What you will do: Your output is the line containing "Task: Switch to the Headers tab" plus all lines after it to the end of the records, reproduced exactly, with nothing else.

Stored data
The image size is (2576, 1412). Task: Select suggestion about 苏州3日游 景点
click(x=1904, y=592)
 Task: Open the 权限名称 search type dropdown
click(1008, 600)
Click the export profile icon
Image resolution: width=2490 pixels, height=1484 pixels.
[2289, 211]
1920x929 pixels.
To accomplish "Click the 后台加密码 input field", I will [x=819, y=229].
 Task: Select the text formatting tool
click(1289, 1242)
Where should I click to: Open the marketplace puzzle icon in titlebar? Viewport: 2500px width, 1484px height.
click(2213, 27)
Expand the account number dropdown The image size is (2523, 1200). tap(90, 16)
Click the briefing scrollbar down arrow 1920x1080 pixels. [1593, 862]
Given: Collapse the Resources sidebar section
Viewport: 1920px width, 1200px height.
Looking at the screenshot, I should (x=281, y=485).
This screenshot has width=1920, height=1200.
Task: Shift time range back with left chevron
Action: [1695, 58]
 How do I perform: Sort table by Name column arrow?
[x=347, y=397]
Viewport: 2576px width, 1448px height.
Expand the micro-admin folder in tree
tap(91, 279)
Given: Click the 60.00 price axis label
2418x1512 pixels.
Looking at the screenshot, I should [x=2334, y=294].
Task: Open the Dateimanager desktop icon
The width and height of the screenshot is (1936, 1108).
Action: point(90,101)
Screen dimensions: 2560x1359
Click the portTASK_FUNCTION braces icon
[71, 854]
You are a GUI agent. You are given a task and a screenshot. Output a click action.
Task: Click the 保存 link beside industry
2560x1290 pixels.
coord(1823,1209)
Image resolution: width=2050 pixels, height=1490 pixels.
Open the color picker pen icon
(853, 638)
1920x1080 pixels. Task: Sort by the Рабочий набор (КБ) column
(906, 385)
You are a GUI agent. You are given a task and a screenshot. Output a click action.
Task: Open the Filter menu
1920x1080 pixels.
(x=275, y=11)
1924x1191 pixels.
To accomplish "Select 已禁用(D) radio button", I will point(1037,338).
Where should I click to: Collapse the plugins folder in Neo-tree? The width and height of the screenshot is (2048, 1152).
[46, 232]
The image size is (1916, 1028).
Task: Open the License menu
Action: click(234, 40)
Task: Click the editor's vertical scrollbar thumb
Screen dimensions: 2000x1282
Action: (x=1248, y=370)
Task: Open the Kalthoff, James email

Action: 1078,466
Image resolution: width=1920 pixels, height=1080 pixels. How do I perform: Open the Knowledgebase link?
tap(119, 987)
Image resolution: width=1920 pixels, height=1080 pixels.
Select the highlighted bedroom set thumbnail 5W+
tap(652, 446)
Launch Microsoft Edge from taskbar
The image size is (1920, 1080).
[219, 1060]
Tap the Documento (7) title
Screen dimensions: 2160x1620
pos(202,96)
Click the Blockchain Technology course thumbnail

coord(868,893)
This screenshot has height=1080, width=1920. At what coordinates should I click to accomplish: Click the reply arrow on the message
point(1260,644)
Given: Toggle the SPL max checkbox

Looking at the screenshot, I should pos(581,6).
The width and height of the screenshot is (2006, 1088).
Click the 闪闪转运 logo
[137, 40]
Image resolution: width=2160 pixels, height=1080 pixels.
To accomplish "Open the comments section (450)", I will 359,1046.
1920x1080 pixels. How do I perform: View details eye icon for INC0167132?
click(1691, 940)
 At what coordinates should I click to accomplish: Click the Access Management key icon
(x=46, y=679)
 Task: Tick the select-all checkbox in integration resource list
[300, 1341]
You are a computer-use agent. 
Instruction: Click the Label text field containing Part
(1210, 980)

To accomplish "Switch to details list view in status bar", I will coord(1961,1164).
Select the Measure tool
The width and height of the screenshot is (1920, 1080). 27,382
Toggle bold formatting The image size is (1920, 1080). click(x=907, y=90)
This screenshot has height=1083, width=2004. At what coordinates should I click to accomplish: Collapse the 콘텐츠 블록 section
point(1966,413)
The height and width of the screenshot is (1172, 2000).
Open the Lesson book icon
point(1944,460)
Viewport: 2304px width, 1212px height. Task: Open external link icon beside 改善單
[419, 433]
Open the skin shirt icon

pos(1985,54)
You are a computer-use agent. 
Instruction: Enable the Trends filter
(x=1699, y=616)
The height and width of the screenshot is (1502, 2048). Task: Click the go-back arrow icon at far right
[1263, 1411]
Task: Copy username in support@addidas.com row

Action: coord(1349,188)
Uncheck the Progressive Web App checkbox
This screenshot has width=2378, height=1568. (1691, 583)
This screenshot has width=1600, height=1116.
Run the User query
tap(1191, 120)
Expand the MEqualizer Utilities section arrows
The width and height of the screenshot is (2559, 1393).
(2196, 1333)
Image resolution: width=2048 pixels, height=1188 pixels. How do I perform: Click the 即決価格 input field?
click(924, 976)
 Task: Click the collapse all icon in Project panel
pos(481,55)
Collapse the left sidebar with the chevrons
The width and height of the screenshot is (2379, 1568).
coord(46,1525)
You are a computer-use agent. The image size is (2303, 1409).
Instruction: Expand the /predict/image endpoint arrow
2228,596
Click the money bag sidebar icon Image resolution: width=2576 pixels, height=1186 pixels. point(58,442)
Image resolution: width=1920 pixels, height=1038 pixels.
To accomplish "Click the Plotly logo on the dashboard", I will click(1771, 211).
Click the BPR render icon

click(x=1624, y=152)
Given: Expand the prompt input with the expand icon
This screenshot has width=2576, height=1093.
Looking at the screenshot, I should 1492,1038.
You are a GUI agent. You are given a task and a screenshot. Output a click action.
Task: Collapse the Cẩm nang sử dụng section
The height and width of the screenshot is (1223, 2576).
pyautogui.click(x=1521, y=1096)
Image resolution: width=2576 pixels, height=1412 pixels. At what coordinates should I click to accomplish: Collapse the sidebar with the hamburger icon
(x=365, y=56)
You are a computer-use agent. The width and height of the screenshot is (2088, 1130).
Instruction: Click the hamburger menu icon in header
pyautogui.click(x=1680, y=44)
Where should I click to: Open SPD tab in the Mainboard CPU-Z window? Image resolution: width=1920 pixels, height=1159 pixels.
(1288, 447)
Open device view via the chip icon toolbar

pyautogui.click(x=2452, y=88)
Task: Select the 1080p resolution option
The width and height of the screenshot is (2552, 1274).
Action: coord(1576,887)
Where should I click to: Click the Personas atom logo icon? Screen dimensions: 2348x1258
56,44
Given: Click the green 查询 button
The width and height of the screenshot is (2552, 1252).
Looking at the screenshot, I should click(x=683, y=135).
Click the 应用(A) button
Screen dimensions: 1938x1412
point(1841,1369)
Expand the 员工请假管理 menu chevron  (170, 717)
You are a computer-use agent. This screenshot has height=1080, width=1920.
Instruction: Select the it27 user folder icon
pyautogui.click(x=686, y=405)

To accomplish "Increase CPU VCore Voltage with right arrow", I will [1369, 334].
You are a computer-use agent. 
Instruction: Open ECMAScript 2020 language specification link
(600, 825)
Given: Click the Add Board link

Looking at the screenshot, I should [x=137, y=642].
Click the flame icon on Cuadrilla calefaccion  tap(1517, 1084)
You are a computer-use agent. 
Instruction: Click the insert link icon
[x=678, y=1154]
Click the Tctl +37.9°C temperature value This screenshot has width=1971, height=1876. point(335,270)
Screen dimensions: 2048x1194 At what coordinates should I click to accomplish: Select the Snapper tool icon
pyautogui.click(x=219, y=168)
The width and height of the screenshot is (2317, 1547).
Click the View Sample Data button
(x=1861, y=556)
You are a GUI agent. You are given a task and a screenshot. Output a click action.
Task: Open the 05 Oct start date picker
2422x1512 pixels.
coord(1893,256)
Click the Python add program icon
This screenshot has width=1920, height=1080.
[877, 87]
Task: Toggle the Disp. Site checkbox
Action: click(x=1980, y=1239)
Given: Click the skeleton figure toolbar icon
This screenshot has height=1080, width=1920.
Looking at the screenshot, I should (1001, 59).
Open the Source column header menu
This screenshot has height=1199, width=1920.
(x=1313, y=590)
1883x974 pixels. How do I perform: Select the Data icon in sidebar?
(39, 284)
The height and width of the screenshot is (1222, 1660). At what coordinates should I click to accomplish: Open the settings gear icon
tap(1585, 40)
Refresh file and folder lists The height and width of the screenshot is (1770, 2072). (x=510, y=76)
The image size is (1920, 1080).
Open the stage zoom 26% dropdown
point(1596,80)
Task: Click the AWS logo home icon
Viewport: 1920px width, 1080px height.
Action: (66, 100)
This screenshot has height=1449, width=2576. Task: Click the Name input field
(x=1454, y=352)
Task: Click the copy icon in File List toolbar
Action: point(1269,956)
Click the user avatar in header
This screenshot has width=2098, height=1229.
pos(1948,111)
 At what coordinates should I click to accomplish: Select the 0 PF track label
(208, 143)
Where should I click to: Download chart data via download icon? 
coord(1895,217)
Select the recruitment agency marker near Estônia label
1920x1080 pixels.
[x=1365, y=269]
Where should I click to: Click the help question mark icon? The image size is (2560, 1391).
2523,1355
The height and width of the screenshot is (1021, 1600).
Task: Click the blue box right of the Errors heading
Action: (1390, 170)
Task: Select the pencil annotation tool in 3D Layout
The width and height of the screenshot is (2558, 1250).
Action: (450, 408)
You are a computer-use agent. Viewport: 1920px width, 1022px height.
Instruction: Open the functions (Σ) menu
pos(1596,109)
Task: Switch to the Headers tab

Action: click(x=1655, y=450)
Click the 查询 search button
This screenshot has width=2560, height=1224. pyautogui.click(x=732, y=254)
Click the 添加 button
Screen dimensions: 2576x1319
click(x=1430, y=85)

Task output:
Task: Switch to the Headers tab

Action: click(x=1655, y=450)
Click the 查询 search button
This screenshot has width=2560, height=1224. pyautogui.click(x=732, y=254)
Click the 添加 button
Screen dimensions: 2576x1319
click(x=1430, y=85)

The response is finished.